Operator Fusion: BPU supports fusing specific computational patterns, where the intermediate results of fused operators are represented with high precision. Therefore, we replace multiple operators to be fused with a single Module to prevent quantizing the intermediate results. The model before and after fusion is also equivalent.
Operator Conversion: Floating-point operators are replaced with QAT (Quantized Awareness Training) operators. According to the configured qconfig, QAT operators will add FakeQuantize nodes at the input/output/weights.
To keep converted QAT operators work as expected, please ensure that no further modifications are made to the model after calling prepare. For example, converting an unfused BN to a sync BN after prepare may cause the QAT BN to be modified again. The conversion to sync BN should be done before calling prepare.
Accuracy Description
The model after prepare differs from the floating-point model in terms of computational logic in the following aspects:
Pseudo-quantization nodes are added to the model. For a very small number of operators (such as reciprocal) whose outputs may have extremely large values, to adapt to quantization, their outputs will be clipped to a reasonable range by default.

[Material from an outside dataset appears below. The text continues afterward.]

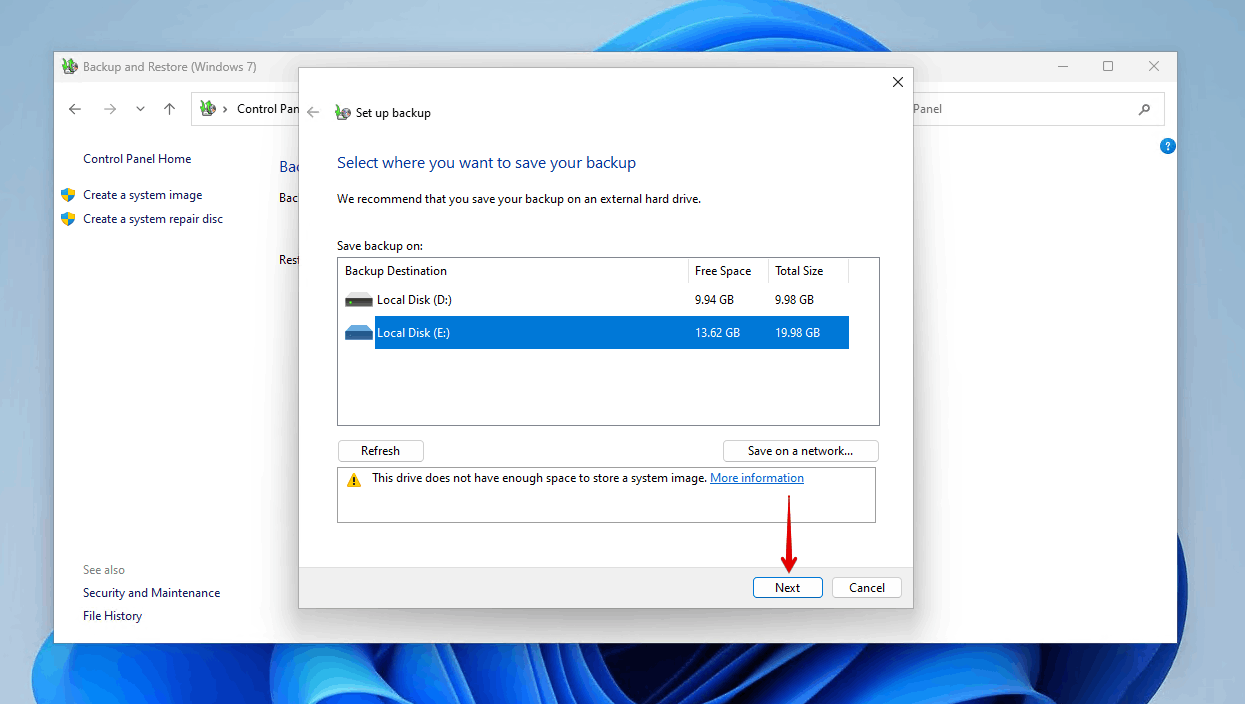Click the forward navigation arrow

[x=109, y=108]
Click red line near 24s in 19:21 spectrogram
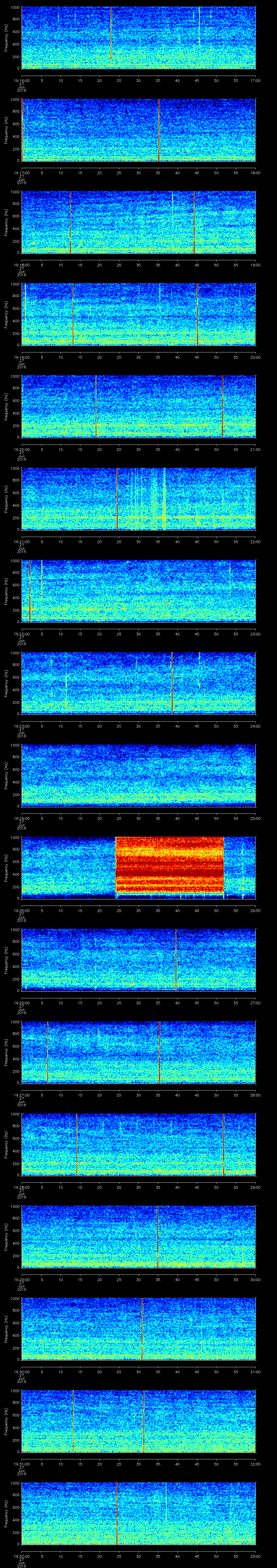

The above operations will cause changes in the numerical values of the model.
The usage of the prepare interface is as follows:
The prepare method includes JIT_STRIP and EAGER. JIT_STRIP belongs to Graph Mode, while EAGER belongs to PrepareMethod.EAGER. Their comparison is as follows:
| method | Principle | Advantages | Disadvantages |
|---|---|---|---|
| PrepareMethod.JIT_STRIP(Graph Mode) | Use hooks and subclass tensor to get the graph structure, performing operator replacement/operator fusion on the original forward. | Fully automatic, minimal code modification, hides many detail issues, easy to debug. | Dynamic code blocks need special handling. |
| PrepareMethod.EAGER(Eager Mode) | Does not sense the graph structure. operator replacement/operator fusion needs to be done manually. | Flexible usage, controllable process, easy to debug and handle various special needs. | Requires more manual operations, more code modifications, high learning cost. |
Currently, JIT_STRIP is our recommended method. The JIT_STRIP will identify and skip pre-process and post-process based on the positions of QuantStub and DequantStub in the model.
When using the graph-based prepare method, it's recommended that the model only contains deployment logic.

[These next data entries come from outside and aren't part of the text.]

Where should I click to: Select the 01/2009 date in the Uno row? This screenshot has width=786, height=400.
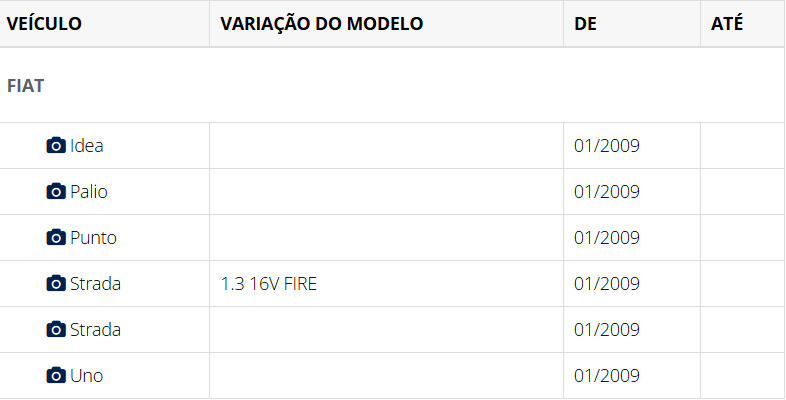[x=607, y=376]
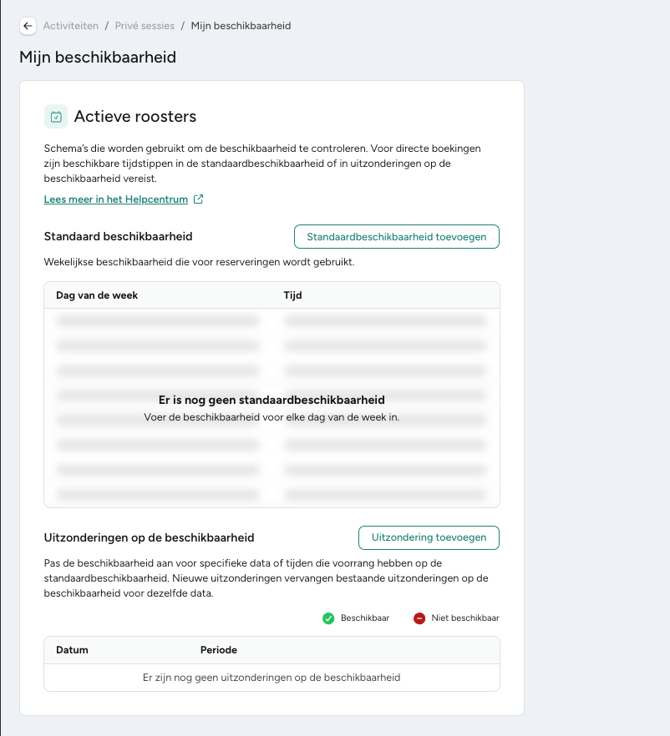Go to Activiteiten in the breadcrumb
The width and height of the screenshot is (670, 736).
[71, 26]
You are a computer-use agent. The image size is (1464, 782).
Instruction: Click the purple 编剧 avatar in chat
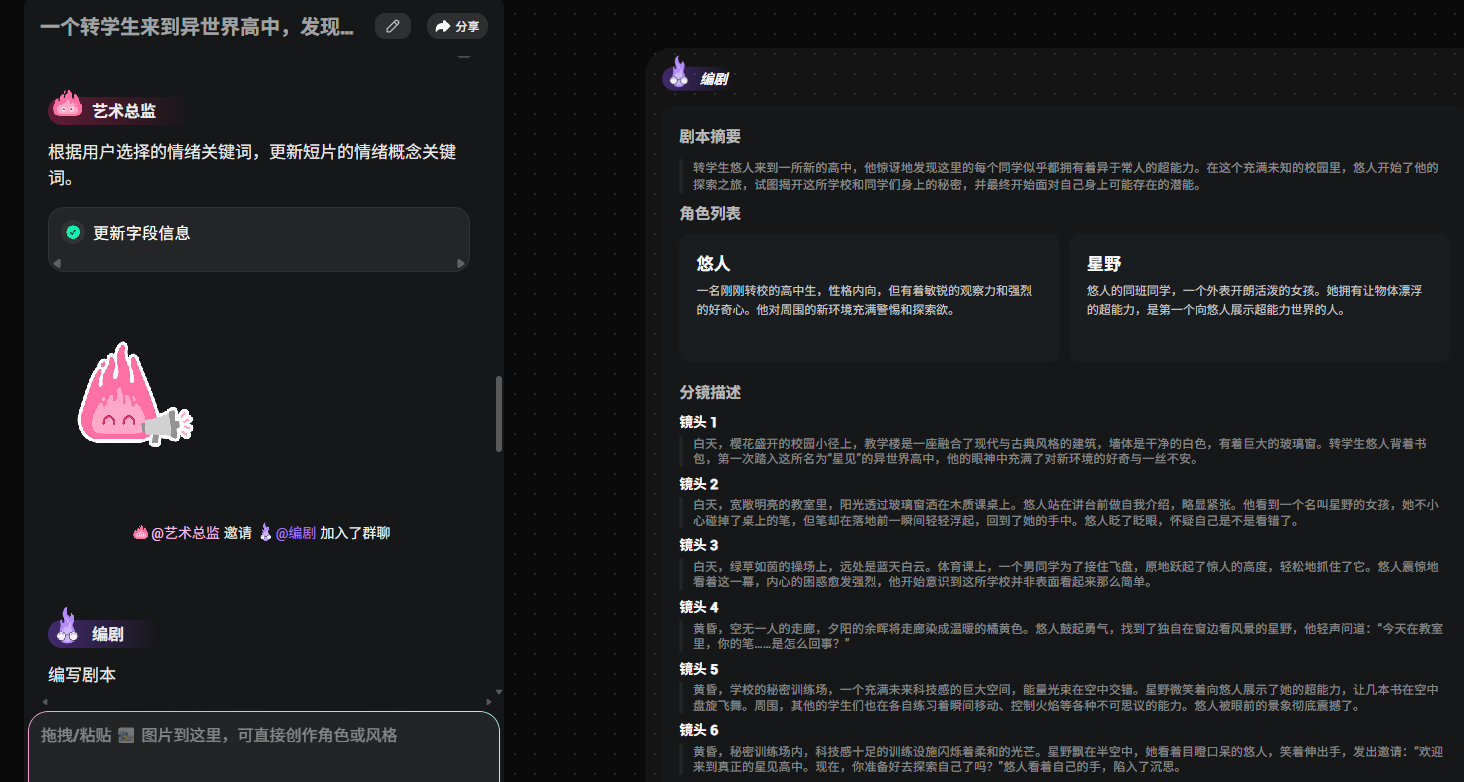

If it’s not feasible to extract clean deployment logic due to readability or maintainability concerns, then the following checks should be performed:
Check for missing or unexpected keys when loading the checkpoint. Missing or unexpected quantization parameters may indicate that some deployment logic was not quantized or some non-deployment logic was incorrectly quantized. Missing or unexpected model parameters may indicate a mismatch between the forward logic used during prepare and the one used when the checkpoint was generated.
Check whether the FX graph generated by multiple prepare runs is consistent. Inconsistent FX graphs suggest that the forward logic differs across runs, and it should be verified whether this is intended.
When example_inputs is provided, prepare will perform a model structure check by default. If the check completes, a model_check_result.txt file can be found in the running directory. If the check fails, you need to modify the model based on the warning prompts or call horizon_plugin_pytorch.utils.check_model.check_qat_model separately to check the model. The check process is the same as check_qat_model in the debug tool, and the analysis of the result file is detailed in the check_qat_model related documentation.